Aus einer bizarren Ideologie der fünfziger Jahre hat sich dieser Typus über Jahrzehnte hinweg weiterentwickelt bis zu seiner Trivialisierung und Banalisierung in der Postmoderne. Der amerikanische Historiker Christopher Lasch erkannte bereits in den siebziger Jahren, daß die "neuen sozialen Bewegungen" trotz ihres vordergründigen Moralisierens das "Zeitalter des Narzißmus" eingeläutet haten. Wenige Jahre später war die infantil vor sich hin schäkernde postmoderne Unbeschwertheit bereits an der Tagesordnung und gleichzeitig feierte der Relativismus der "Situationisten" seine schmerzlose Wiedergeburt. Verwunderlich ist dabei nur, daß offenbar niemand, weder links noch rechts, diesen Zustand als offenkundiges Krisenphänomen einer Gesellschaft erkennt, deren kritische Kritiklosigkeit Theodor W. Adorno bereits in den "Minima Moralia" zutreffend beschrieb: "Die Verteidigung des Naiven, wie sie von Irrationalisten und Intellektuellenfressern aller Art betrieben wird, ist unwürdig. Die Reflexion, welche die Partei der Naivität annimmt, richtet sich selbst: Schlauheit und Obskurantismus sind immer noch dasselbe. Sie dient allem Schlechten, von der Verstocktheit des privaten Nun-einmal-so-Seins bis zur Rechtfertigung des gesellschaftlichen Unrechts als Natur".

Die bewußtlosen Träger dieser falschen Unmittelbarkeit sind jedoch längst im Zustand völliger Infantilität angelangt. Am symptomatischsten und exemplarischsten ist dies immer noch an der nicht nur die alljährliche Vermüllung des Berliner Tiergartens sondern auch die "Vermüllung der bürgerlichen Subjektivität" (Robert Kurz) bewirkenden "Love Parade" zu erkennen. Daß deren Mitläufer wirklich eine grobe Unverschämtheit begehen, wenn sie "Ich" sagen, ist dabei noch das kleinste Übel dieser Karikatur einer Massendemonstration, die geistig keinerlei Inhalte mehr zu artikulieren fähig ist.

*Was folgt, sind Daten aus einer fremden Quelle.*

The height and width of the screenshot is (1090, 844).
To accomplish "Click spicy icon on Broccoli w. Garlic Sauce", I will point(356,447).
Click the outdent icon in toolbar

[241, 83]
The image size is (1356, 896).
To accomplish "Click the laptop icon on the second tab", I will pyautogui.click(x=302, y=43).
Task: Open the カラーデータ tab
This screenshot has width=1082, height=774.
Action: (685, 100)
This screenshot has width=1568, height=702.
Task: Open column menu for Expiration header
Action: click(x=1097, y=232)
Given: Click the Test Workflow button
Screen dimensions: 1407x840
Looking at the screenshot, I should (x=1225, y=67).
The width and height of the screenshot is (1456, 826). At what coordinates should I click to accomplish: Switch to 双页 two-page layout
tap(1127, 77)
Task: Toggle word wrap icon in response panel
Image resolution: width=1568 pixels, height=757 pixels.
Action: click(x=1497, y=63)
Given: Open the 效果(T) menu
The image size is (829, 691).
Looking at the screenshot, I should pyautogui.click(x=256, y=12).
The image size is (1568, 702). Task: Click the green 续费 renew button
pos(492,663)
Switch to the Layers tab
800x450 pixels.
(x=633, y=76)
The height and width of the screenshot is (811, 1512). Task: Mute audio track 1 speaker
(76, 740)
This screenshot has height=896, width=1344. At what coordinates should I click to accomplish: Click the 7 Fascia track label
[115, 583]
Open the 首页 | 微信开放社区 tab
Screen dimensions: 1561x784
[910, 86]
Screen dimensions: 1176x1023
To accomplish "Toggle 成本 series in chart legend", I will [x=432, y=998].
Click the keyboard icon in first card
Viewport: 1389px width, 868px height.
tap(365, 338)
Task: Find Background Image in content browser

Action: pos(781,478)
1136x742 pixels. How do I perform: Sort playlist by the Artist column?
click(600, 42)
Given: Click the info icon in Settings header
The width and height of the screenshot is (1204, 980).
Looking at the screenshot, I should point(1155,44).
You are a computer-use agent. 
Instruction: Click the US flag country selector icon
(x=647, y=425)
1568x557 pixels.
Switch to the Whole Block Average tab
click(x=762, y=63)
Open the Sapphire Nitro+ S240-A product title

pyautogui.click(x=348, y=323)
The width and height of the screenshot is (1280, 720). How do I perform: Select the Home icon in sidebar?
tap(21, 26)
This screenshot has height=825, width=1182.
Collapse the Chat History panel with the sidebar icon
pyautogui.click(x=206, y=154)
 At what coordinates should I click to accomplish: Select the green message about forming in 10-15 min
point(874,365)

Dennoch geben unsere Relativisten solche Events organisierter Willenlosigkeit gern als "Ausdruck emanzipatorischen Willens" aus. Tatsächlich hat noch der armseligste Karnevalsumzug in einer oberhessischen Kreisstadt mehr Originalität und wirkt geradezu von sinnlichem Raffinement erfüllt im Vergleich zu jener tölpelhaft zur Schau gestellten Selbstinszenierung, deren elende Erbärmlichkeit auch durch immer größere Schamlosigkeit nicht mehr kaschiert werden kann.

Noch einmal Adorno: "Welch einen Zustand muß das herrschende Bewußtsein erreicht haben, daß die dezidierte Proklamation von Verschwendungssucht und Champagnerfröhlichkeit, wie sie früher den Attachès in ungarischen Operetten vorbehalten war, mit tierischem Ernst zur Maxime richtigen Lebens erhoben wird?" Die Frage stellen heißt sie beantworten. So schwach und substanzlos wie der Relativismus als Philosophie der Postmoderne in seiner theoretischen Bestimmungslosigkeit und Unverbindlichkeit daherkommt, so dürftig stellt sich auch die johannistriebige Zivilgesellschaft in ihrer hippigen Popverkleidung dar. Daß sich diese Form herunterästhetisierter Politik in das Designer-Bewußtsein der politiko-kulturellen Galionsfiguren jeglicher Coleur einklinken konnte, zeugt indes von ihrem ungebrochenen Sendungsbewußtsein. Doch Gott sei Dank wird in den Händen der postmodernistischen Relativisten sogar noch der individualanarchistische Sprengstoff eines Max Stirner ("Mir geht nichts über mich!") zur dünnen Cola light.